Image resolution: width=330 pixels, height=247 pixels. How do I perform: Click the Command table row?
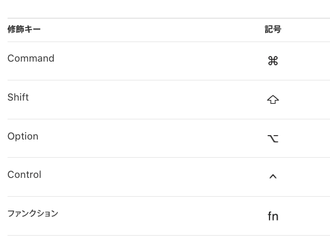[169, 61]
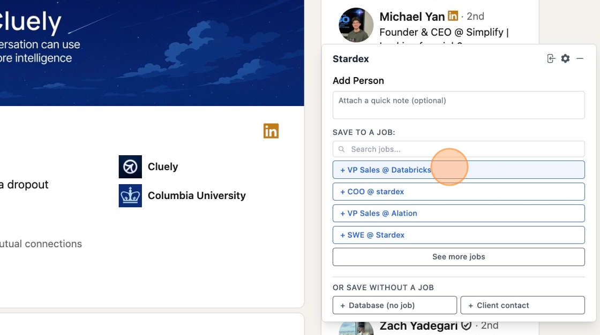Save person to Database (no job)
The height and width of the screenshot is (335, 600).
(395, 306)

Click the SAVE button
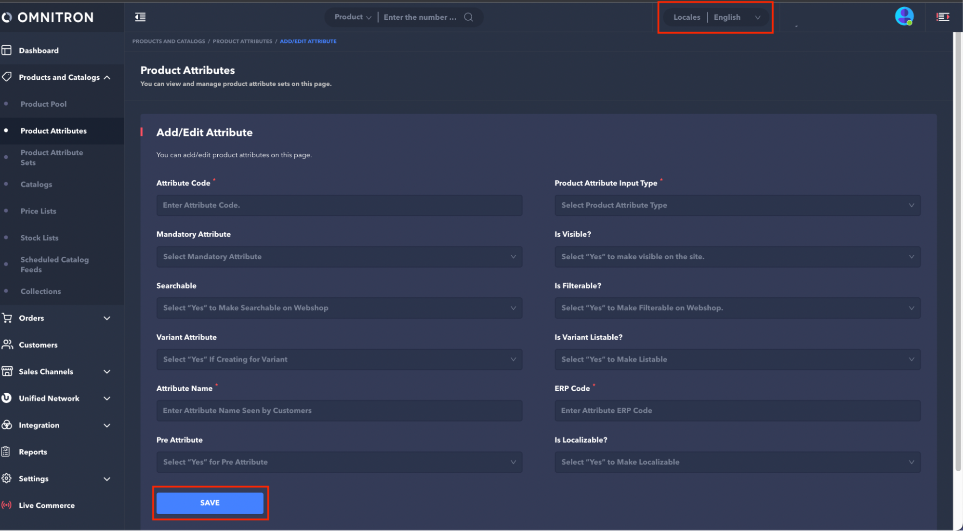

:: WHAT TO WORK ON ::
Render the material above as a Markdown table with the columns Row and Line, numbering each nonblank line and skipping blank ones. Leave the pictures out.

:: RESPONSE TO THE TASK ::
| Row | Line |
|---|---|
| 1 | Image resolution: width=330 pixels, height=247 pixels. How do I perform: Click the Command table row? |
| 2 | [169, 61] |
| 3 | Save person to Database (no job) |
| 4 | The height and width of the screenshot is (335, 600). |
| 5 | (395, 306) |
| 6 | Click the SAVE button |